I want to thank all the students involved in making this project, as well as Jonathan Madoff, TRY’s director of general studies, whose inspiration, dedication and tireless attention to detail made Humans of Yerushalayim (HOY) a reality.
I hope you enjoy this first installment.
“Is Hebrew your native language?”
“No, Russian is. When I started to learn Hebrew, I had a terrible Russian accent, and when I would say Hebrew names people would be confused. I also would forget words in Hebrew, so I would just make them up.”
“Can we ask you a few questions?”
“Yes, but you will not like what I have to say.”
“What does election day mean to you?”
“Do you want the nice answer, or do you want the real me?”
“The real, truthful you would be great.”
“I am a Palestinian-Christian. I was born here, in Jerusalem, in 1967- I was born in Jordan. And today, election day, it means nothing to me. I am not allowed to vote. Palestinians do not have the right to go to the army or to vote. A Russian who arrived in this country yesterday has more rights than me, someone who has lived here all his life…If these walls of the Old City could speak, it would speak of peace, kindness. The walls would say, ‘we are all human beings.’ But now it has all changed?”
“Why has it changed?”
“Because of the occupation; it has brought violence and arrogance to this land. They say it is a democratic country, but underneath, it is not. As a regular person, I am disappointed with the Israeli government. We are all sons of man. We need some respect.”
“Do you have any regrets?”
“I never regret anything, in whatever I do in my life. Every day we learn, positive or negative- it is always a plus for you.”
(From Election Day 2015)
“It’s my 60th birthday, as well as my son’s birthday, he is coming to join us soon.”

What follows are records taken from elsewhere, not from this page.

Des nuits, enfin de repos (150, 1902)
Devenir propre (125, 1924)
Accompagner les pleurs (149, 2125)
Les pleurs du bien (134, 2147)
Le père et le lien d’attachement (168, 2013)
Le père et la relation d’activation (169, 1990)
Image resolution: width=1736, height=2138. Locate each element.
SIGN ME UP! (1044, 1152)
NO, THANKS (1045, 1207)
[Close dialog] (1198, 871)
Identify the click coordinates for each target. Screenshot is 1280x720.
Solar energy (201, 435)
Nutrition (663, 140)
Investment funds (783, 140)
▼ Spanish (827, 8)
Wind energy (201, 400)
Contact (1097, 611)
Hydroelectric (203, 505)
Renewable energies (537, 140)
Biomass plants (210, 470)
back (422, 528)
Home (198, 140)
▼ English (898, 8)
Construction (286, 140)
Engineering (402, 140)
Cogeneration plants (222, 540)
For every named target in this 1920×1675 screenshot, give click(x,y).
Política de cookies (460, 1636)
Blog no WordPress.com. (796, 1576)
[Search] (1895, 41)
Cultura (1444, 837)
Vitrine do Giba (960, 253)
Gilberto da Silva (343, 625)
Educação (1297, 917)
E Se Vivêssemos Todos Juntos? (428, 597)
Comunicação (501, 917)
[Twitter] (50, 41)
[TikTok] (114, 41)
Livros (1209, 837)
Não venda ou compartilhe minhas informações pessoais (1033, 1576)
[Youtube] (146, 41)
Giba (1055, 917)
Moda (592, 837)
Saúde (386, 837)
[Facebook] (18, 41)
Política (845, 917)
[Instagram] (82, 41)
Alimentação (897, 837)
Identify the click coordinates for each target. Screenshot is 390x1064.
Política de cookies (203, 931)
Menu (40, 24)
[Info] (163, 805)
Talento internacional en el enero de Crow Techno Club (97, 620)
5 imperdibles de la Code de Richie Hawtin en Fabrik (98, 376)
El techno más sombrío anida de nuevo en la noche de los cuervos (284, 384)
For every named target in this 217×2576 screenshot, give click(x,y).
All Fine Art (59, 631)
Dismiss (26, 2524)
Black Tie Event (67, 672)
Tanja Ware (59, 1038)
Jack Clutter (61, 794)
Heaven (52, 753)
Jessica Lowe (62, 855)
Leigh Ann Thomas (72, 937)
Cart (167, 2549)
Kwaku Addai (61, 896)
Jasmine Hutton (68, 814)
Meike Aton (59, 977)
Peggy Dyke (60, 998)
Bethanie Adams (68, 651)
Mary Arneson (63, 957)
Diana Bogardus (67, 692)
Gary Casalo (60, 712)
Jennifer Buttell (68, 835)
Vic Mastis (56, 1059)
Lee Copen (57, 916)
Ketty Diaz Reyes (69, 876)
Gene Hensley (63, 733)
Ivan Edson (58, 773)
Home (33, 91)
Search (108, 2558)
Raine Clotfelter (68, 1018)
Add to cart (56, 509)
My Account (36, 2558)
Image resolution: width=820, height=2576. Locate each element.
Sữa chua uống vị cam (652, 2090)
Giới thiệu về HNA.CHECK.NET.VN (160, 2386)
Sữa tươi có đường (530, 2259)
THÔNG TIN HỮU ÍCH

“You said that you came from outside of the city. Why did you decide to celebrate your birthday in Jerusalem?”
“The people here are special.”
Ben the Bouncer
“I used to be a bouncer.”
“What’s your scariest experience?”
“My friend was also a bouncer for the club next door. Earlier that night he didn’t let three highly intoxicated men into the club, and when he left that night, they followed him to his car. I saw and took another bouncer and we ran to go help him. I’ll spare you the scary details, but it was bad.”
“How long have you been together?”
Her: “Since before your grandparents met.”
Him: “I’m from Warsaw, she’s from Israel.”
“We’re on our way to vote.”
“Are you nervous?”
“Yes, about the outcome.”
(From Election Day 2015)
“Do you have any stories from your army service this year?”
“No, this is the army, not TV.”
“Where were you born?”
“What brought you here?”
“It was a better life, we wanted a better life for the children.”
“If you could say one thing about Israel to someone, what would it be?”
“Come to Israel. It is a very special country.”